The sequence begs the question of purpose. Is this a meaningful commentary on how cinematic horror has evolved, a statement on the power of suggestion versus the bluntness of depiction? Or is it simply an act of empty provocation, a way to shock an audience it assumes is already desensitized? It feels entirely like the latter, a misunderstanding of what made the original a masterpiece.
This impulse extends to the show’s Grand Unified Theory of Violence, a clumsy attempt to link Gein’s crimes to the Holocaust and the barbarism of the Vietnam War. These connections feel unearned and intellectually facile. The bizarre, tonally jarring fantasies of Nazi atrocities, inspired by a pulp comic book, are particularly egregious. They use the systemic horror of a genocide as shallow psychological window dressing for one man’s psychosis, an ethical and artistic miscalculation of stunning proportions.
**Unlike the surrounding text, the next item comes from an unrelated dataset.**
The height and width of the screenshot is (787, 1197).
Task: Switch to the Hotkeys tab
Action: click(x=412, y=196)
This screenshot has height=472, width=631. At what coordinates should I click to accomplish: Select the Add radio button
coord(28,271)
A Narrative of Contempt: The Show vs. Its Audience
Herein lies the show’s most fascinating and fatal flaw: its simultaneous condemnation and gleeful indulgence of the public’s appetite for true crime. It is a strange, self-hating ouroboros of a television series, devouring its own premise. Characters like Alfred Hitchcock are made to bemoan the audience’s base demand for “sex-horror,” a speech that functions as a direct scolding of the viewer for the very act of watching.
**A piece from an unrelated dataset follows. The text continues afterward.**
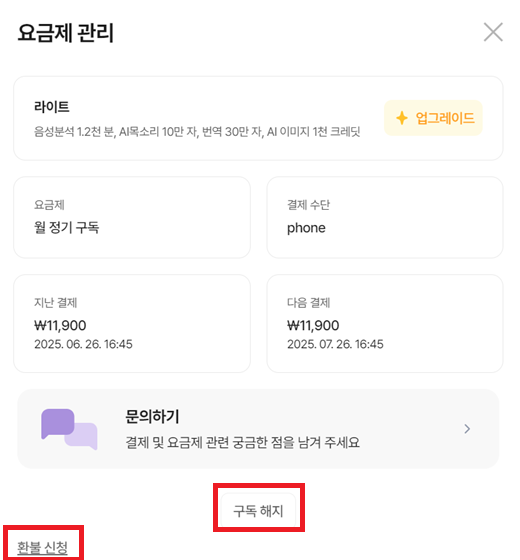Click the phone payment method text
Image resolution: width=520 pixels, height=560 pixels.
(x=306, y=228)
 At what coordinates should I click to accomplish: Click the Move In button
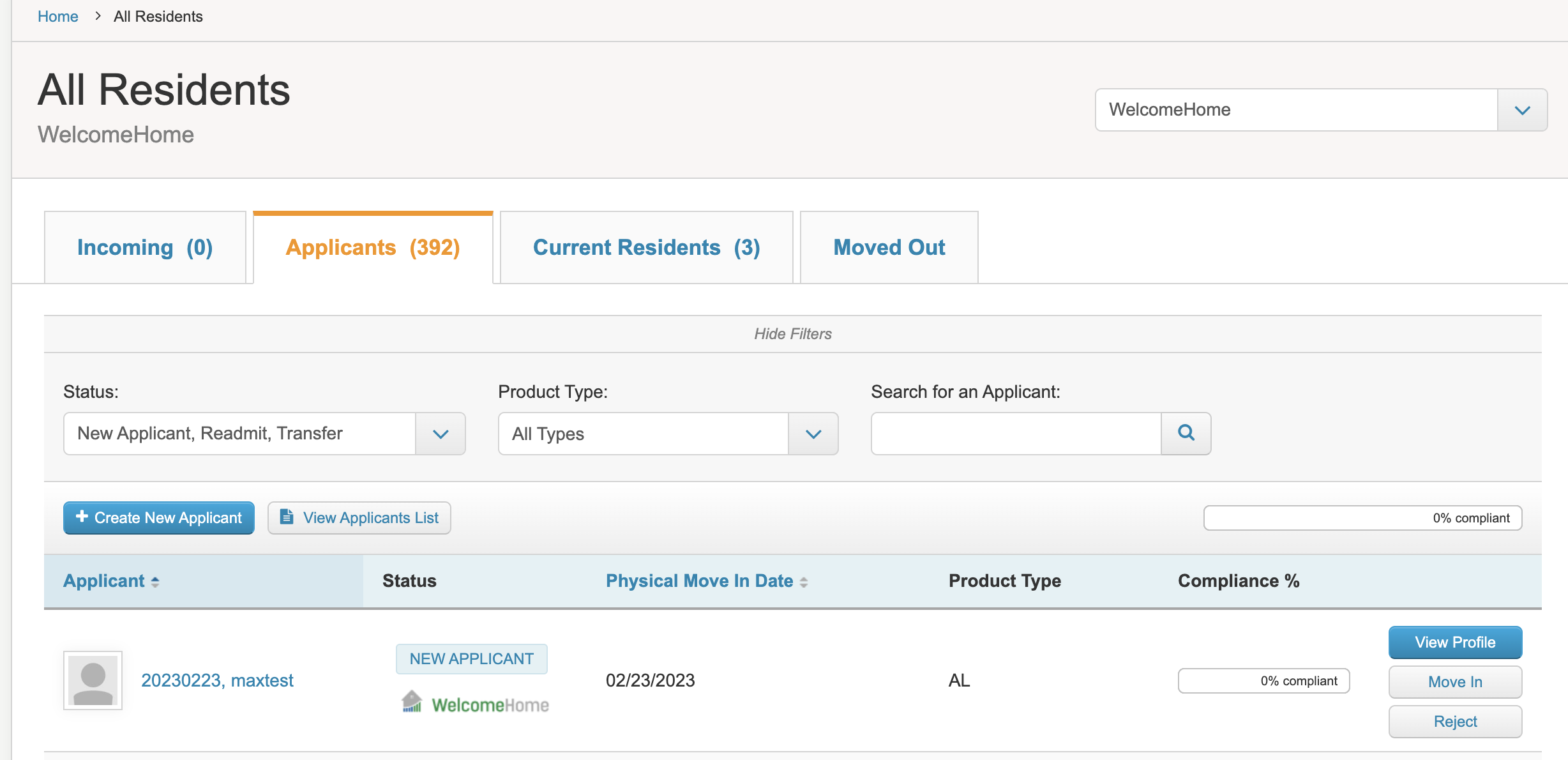[1455, 681]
This moral high ground is immediately, and spectacularly, abdicated by the show’s own methods. It relentlessly depicts graphic violence, nudity, and Gein’s ghoulish handiwork (the skin suits, the chair upholstery, the collection of vulvas) with a repetitive, lingering gaze that borders on the pornographic.
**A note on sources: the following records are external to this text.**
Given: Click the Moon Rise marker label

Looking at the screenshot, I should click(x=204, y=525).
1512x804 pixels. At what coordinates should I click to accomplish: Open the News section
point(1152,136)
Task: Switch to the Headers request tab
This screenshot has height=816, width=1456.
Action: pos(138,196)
This creates a kind of “didactic gore,” where the series is both titillating and shaming its audience for being titillated. The series is profoundly guilty of the very sensationalism it claims to critique, wagging its finger at you while forcing you to look closer.
The show’s central thesis appears to be that the real monsters are manifold: the killer, yes, but also the storytellers who exploit his legend and, most pointedly, the ghoulish audiences who consume these stories. This creates a staggering, almost unprecedented sense of contempt between a piece of entertainment and its consumer.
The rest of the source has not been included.